Yin (2010) nos alerta para o cuidado necessário que o pesquisador deve ter em relação à intencionalidade presente no Estudo de Caso. Consideramos esta contribuição valorosa, principalmente nesta pesquisa, tendo em vista a relação intrínseca do pesquisador como parte também do objeto de investigação, o que certamente aumenta a possibilidade de vieses.

Contudo, como forma de contornarmos tais riscos, adotamos algumas medidas precaucionarias, como por exemplo, nos guiarmos com o máximo de rigor possível nos referenciais teóricos, em postura constante de vigilância epistemológica; a escuta de diferentes atores, tanto internos quanto externos ao grupo, bem como o diálogo com outros grupos de pesquisadores que desenvolvem pesquisas neste mesmo tema; o cuidado auto reflexivo nas análises dos discursos, utilizando para tal, referenciais metodológicos apropriados para este desafio.

Além do diálogo com o campo empírico propriamente dito, reside nesse projeto um importante e denso desafio no âmbito reflexivo-analítico: estamos trabalhando na dimensão da produção do conhecimento que foi apropriado por sujeitos sociais, inserindo-se assim, num contexto político, resultando em transformações materiais.

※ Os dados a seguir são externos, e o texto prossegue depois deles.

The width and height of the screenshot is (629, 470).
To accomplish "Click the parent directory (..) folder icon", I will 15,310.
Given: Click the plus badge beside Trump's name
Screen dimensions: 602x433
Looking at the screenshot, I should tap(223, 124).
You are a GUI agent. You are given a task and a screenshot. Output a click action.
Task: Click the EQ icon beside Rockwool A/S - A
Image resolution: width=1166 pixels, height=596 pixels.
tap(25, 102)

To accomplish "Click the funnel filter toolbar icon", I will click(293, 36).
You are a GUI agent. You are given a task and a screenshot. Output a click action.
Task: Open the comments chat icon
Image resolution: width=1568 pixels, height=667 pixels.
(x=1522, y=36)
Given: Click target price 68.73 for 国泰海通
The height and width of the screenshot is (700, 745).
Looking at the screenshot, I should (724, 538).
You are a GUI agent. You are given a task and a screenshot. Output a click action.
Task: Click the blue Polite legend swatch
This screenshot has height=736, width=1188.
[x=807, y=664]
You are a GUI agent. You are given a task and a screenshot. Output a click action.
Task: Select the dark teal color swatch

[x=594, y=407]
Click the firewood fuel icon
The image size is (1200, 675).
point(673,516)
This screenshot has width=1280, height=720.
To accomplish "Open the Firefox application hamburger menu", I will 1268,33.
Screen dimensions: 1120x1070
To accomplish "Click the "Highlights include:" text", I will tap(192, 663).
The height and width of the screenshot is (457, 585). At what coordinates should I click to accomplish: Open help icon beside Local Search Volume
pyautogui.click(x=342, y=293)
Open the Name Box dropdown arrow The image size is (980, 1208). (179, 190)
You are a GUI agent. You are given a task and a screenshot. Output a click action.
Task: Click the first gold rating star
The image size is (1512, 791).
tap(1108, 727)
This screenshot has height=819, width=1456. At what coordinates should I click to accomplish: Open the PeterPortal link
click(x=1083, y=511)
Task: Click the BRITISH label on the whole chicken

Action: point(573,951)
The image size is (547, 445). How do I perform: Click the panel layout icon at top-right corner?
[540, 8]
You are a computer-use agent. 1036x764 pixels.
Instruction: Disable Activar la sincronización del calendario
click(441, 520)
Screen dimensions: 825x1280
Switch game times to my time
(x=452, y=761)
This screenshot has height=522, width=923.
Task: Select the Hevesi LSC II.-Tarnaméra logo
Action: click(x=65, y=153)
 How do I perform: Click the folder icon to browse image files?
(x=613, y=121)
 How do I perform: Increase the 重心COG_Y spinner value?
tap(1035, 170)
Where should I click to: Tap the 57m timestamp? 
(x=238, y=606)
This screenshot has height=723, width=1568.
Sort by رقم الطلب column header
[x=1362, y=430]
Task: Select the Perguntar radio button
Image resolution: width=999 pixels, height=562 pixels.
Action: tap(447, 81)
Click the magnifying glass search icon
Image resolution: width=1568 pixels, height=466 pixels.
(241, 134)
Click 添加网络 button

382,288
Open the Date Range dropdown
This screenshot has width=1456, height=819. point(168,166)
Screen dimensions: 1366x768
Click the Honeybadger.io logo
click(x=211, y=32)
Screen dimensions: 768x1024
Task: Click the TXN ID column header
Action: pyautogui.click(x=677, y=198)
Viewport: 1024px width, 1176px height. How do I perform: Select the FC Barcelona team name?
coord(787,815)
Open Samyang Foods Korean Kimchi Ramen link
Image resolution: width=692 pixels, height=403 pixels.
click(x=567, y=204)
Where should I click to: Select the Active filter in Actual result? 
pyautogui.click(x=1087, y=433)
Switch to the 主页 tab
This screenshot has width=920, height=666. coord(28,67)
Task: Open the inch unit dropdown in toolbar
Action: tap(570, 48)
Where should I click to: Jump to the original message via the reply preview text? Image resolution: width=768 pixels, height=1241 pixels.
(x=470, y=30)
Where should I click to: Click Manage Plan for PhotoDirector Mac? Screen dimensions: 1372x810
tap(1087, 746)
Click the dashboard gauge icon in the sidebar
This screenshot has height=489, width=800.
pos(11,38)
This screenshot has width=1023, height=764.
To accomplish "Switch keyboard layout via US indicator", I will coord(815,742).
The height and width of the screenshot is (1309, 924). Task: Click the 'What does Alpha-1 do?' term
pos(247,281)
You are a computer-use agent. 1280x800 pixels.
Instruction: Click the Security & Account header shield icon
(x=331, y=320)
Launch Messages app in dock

Desse modo, a complexidade deste objeto exigiu-nos um denso esforço hermenêutico para a construção de mediações “transconceituais” entre os campos da Filosofia, Ciências Sociais e Saúde Coletiva.

Isto fez com que reuníssemos nos referenciais teóricos mais amplos, desde o idealismo de Hegel, passando pelo materialismo histórico de Marx, até as contribuições de pensadores da Escola de Frankfurt como Habermas e no pós- modernismo de oposição de Boaventura de Sousa Santos, as contribuições necessárias para sucessivas aproximações com o objeto estudado.